#### [Task details]
Print the lines of the entries below from the one with "This screenshot has" through the final line, exactly as they appear. The pictures are not part of the copy.
*** Data extracts Section Begins ***
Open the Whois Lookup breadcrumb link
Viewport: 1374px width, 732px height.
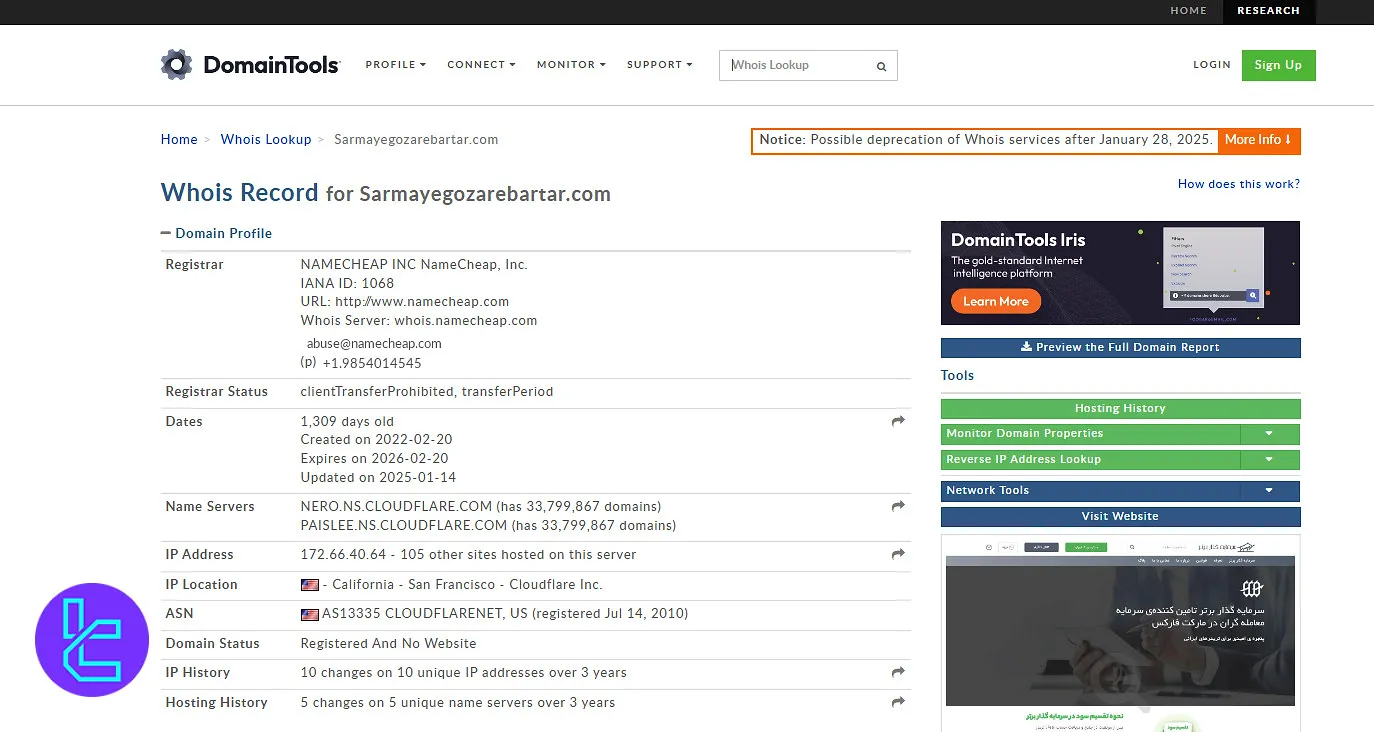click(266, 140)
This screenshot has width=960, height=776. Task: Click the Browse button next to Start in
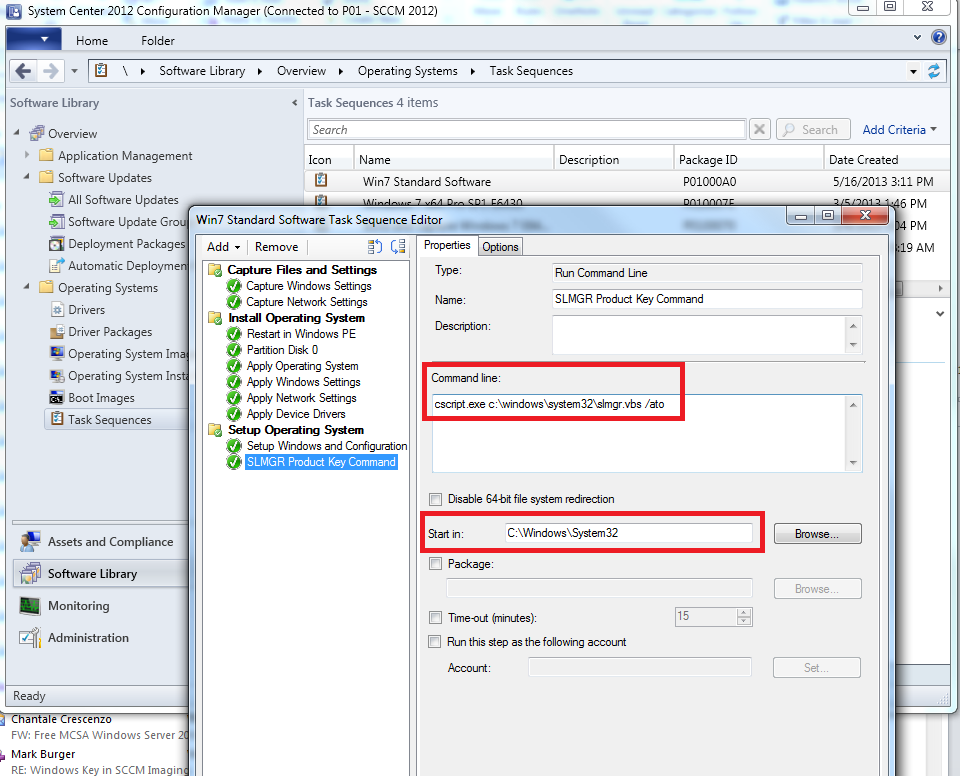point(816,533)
*** Data extracts Section Ends ***
#### [Exercise response]
This screenshot has width=960, height=776. Task: Click the Browse button next to Start in
point(816,533)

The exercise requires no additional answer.